**REQUIRED TASK A:** Please return the entries from the line with "Where should I click to: Select" to the line with "coord(65,343)", reproducing each line word for word.

**READING PASSAGE:**
[BEGIN]

Fast string search

This article provides an insight on performance over efficient algorithms meant to search strings within text (exact matching), and uses different flavor of languages including C, C++, C# and Java. The results are astonishing.

What for?

Why spend time on string search? Isn't this supposed to be provided by the core run-times? Is it worth any investment? To all those questions the answer is pretty clear : it depends on what you are trying to achieve. Clearly, if you only want to provide search capabilities in the text edit component of your app, then you might just as well be off with the existing API available for you. Regardless the language you are using, you will always find basic algorithms for just that, so why bother?

Bothering begins when you need high performing processes. It's utterly fine you can find content among your myriad of documents, but if this takes as much as 10 minutes before you get the results page, then you won't do it often. On the web, the success of google is just as much the relevant character of results as well as the response time. So yes, for some application it matters. If you are writing parsers, it matters. Almost 100% developers I can think of have to write parsers at one time or another in the development life cycle, so why not take the best algorithm for that matter, or why not rely on an efficient library?

The additional reason for that article is that I wanted to benchmark technologies as they are evolving. Java introduced a new full object orientation in the mid 90s, and now Microsoft is taking this and reintroducing it in the .NET development platform. So it matters a lot, imagine that Java or .NET equivalent of the former algorithms are 10 or 20 slower, doesn't it hurt the adoption of these technologies? Why should people, including developers and business people invest in technologies that only add bloat to problems trying to get solved? In other words, does Java and .NET really add up anything? Are they part of the problem, or part of the solution?

Introducing algorithms

Algorithms used are either standard, that is part of standard run-time libraries, or deliberately resulting from individual implementations. In fact, none of those individual implementations are optimized, the code was left as simple as it could be as a way to be able to assess the brute force comparison with highly optimized ones from standard libraries.

No less than 4 languages have been used. Although Java and .NET code internally use Unicode to store text, they arguably compare with the C/C++ single-byte algorithms I have used since both can look-up characters arbitrarily, unlike UTF8 for instance.

For the C language, I have used strstr from the MS C run-time. It's written with assembly, that is optimized code. In other words, it uses x86 registers instead of memory stacks or memory data segs any time it is possible. Although assembly code looks odd these days, no one (except teams working on games may be) would ever rely on that language anymore, it has produced tremendous results in the tests I have performed.

[END]

**REQUIRED TASK B:**
Answer these questions about the article on fast string search:
(i) What C function did the author use for the C language?
(ii) How many languages were used?
(iii) What do Java and .NET code use internally to store text?

**DATA LISTING:**
[BEGIN]

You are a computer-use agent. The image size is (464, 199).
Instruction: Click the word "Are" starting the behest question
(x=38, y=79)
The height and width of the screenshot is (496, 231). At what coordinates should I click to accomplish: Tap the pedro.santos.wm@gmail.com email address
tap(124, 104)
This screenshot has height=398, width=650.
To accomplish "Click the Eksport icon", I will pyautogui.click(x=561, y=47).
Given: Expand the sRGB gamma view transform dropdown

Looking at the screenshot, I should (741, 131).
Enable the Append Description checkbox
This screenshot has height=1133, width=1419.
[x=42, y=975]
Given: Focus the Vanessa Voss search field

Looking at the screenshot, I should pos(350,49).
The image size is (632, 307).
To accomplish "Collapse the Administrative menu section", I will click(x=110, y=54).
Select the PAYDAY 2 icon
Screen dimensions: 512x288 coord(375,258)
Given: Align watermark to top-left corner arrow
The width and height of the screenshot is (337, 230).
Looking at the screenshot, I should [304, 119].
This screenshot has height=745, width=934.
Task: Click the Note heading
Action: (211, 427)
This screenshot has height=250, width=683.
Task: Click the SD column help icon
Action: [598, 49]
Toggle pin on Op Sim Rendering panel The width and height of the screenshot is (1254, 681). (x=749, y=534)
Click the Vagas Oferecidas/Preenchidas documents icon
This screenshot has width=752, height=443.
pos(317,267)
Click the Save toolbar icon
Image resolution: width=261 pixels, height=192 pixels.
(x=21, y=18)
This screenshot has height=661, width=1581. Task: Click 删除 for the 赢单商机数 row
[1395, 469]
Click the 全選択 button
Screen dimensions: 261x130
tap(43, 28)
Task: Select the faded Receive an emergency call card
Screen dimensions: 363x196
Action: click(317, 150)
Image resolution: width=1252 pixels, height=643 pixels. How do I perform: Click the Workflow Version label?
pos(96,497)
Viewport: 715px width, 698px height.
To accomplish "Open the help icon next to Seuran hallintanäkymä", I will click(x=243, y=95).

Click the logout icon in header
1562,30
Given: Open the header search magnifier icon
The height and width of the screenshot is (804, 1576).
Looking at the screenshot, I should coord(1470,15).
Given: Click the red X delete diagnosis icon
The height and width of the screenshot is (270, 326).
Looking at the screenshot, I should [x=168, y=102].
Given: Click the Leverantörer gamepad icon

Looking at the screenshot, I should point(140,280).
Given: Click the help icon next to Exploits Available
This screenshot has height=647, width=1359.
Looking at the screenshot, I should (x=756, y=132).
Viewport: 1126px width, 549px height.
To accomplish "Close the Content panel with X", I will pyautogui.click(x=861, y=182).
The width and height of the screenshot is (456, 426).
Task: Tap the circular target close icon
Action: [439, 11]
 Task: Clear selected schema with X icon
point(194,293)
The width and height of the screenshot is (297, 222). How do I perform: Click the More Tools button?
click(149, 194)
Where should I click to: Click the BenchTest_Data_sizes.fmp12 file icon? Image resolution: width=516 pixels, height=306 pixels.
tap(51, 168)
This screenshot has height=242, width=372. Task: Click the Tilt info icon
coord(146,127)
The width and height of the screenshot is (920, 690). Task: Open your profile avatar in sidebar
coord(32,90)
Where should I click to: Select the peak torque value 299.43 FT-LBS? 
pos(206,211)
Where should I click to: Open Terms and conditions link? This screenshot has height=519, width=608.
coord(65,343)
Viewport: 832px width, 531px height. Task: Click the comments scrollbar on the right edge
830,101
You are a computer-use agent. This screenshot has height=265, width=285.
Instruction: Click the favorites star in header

[END]

**ANSWER A:**
Where should I click to: Select the peak torque value 299.43 FT-LBS? 
pos(206,211)
Where should I click to: Open Terms and conditions link? This screenshot has height=519, width=608.
coord(65,343)

**ANSWER B:**
(i) strstr from the MS C run-time
(ii) Four
(iii) Unicode